▸ 依頼内容: 以下の項目のうち、文字列「status」を含む行がいくつあるかを数え、その数だけを答えよ。

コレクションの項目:
•••

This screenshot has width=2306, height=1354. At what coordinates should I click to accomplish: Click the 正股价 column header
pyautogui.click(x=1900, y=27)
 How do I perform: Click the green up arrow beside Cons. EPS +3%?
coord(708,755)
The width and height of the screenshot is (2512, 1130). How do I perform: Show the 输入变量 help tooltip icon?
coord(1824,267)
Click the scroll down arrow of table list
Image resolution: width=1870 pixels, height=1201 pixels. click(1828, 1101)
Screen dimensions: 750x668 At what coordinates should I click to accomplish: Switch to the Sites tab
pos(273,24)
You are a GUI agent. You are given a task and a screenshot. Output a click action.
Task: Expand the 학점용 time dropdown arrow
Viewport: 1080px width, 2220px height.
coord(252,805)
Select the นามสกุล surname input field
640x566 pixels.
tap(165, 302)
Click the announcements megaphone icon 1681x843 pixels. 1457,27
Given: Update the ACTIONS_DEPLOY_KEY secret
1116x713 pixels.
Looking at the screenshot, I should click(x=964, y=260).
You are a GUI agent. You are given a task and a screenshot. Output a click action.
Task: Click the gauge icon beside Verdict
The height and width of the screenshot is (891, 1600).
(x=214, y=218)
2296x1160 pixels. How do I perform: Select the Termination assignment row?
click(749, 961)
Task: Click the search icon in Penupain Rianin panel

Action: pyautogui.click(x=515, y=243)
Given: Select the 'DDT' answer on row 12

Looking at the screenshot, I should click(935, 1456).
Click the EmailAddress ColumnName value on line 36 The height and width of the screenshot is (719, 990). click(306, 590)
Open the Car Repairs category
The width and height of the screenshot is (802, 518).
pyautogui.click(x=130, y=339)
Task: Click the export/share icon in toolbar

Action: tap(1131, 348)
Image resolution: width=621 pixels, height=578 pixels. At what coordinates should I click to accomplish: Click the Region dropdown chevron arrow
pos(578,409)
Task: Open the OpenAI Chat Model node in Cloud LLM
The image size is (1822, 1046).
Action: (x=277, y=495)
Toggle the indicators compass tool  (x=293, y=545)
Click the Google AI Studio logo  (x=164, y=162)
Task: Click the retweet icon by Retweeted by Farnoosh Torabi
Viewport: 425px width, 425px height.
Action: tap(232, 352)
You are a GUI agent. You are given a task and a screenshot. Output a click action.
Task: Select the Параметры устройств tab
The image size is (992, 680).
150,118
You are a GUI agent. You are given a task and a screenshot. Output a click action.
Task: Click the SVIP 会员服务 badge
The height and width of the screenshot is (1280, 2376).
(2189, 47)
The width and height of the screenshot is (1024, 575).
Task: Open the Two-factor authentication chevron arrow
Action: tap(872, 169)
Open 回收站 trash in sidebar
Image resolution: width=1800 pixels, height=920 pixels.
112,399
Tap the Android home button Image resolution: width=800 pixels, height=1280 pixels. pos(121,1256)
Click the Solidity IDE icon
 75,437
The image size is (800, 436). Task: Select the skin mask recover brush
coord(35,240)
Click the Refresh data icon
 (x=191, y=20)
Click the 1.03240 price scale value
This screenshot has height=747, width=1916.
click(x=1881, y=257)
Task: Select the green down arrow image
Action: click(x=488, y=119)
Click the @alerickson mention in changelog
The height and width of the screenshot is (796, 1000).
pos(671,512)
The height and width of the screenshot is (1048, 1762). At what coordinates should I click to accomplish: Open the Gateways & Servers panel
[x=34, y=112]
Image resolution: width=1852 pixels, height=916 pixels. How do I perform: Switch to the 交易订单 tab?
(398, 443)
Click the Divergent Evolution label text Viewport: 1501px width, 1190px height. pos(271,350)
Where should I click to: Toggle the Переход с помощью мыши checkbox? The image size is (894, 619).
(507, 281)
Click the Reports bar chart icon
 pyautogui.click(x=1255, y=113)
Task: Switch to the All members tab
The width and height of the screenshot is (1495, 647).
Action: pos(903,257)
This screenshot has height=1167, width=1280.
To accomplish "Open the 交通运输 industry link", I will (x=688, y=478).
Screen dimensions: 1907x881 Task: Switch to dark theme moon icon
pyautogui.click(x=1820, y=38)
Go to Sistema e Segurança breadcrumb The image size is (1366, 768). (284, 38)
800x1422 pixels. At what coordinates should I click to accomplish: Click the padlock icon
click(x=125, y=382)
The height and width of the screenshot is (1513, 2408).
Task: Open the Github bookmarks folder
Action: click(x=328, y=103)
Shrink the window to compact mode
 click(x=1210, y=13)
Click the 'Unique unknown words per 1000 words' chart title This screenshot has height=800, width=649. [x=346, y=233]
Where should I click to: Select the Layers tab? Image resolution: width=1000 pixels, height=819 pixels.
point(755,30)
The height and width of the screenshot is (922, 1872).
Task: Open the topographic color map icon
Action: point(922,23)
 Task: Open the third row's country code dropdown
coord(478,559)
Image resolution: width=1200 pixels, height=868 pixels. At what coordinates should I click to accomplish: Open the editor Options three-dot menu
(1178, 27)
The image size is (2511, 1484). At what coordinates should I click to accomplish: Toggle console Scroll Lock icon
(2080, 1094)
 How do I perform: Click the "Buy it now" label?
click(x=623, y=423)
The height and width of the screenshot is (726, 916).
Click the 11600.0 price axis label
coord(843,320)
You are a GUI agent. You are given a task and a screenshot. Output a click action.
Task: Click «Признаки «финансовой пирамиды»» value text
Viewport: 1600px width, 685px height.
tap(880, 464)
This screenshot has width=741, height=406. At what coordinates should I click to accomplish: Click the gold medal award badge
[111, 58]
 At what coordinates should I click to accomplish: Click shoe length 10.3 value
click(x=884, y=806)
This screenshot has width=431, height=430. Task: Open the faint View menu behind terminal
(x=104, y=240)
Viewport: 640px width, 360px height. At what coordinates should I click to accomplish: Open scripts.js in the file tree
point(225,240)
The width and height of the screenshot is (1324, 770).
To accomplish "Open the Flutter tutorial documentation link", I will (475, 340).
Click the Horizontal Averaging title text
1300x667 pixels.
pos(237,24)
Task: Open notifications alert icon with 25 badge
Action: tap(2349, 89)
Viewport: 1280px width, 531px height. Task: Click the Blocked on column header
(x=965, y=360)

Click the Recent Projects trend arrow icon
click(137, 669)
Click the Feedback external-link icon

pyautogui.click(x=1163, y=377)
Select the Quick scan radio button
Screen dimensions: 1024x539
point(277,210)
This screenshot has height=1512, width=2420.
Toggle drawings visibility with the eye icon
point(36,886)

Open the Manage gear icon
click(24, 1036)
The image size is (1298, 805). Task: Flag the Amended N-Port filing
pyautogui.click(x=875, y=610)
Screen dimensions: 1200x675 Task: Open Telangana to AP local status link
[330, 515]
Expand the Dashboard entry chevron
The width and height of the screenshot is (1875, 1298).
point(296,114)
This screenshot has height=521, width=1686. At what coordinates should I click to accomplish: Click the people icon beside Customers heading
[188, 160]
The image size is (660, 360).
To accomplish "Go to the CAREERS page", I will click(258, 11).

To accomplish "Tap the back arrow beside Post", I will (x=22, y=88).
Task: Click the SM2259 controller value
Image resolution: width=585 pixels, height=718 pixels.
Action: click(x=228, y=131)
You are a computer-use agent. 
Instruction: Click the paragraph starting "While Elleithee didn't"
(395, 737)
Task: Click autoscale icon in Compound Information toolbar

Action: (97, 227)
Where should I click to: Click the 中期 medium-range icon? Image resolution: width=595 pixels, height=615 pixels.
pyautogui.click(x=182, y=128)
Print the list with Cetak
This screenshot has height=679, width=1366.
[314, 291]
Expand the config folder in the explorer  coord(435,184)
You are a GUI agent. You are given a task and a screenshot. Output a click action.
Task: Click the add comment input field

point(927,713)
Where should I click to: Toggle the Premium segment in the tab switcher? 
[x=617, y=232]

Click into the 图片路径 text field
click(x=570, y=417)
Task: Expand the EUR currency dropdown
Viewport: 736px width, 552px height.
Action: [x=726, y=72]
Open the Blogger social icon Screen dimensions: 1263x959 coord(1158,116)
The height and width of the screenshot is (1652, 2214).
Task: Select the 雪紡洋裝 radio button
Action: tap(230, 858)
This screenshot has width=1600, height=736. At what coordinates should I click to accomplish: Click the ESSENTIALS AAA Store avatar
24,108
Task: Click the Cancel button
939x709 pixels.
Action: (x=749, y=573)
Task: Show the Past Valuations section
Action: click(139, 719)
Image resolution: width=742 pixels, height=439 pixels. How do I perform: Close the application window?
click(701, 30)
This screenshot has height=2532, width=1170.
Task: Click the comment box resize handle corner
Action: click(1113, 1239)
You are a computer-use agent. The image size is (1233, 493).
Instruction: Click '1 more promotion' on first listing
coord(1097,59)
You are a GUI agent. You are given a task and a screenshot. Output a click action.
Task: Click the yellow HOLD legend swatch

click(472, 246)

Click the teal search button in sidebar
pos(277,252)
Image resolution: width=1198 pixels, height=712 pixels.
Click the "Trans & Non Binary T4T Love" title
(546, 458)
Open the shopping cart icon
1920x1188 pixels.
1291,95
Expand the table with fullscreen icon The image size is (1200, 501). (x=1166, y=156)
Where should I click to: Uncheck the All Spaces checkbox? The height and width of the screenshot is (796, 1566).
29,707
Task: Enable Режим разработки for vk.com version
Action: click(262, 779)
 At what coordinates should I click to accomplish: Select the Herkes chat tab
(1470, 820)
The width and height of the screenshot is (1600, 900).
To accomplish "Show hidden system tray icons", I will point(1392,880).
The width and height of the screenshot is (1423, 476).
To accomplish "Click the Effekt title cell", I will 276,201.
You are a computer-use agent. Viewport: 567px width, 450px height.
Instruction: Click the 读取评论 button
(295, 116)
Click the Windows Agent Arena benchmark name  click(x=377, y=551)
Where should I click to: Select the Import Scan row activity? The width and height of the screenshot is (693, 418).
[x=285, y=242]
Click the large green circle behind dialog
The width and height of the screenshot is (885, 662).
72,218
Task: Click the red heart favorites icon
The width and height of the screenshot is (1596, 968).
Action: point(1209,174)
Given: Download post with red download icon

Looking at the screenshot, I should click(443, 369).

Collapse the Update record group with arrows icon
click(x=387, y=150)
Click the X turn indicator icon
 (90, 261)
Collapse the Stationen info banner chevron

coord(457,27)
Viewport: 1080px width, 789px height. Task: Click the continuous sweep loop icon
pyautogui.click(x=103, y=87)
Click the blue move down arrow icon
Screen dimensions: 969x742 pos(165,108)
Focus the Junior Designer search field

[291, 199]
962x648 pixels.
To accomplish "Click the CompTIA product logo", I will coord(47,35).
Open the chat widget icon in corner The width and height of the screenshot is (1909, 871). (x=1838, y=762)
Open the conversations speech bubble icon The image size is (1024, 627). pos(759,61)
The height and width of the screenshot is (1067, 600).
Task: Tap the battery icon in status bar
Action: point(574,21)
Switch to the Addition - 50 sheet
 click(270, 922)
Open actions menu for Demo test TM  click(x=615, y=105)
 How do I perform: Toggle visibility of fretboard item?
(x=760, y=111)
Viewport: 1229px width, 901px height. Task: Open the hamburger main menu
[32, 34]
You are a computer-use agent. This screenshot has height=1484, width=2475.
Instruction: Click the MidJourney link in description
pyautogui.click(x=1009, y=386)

•••

▸ 回答: 2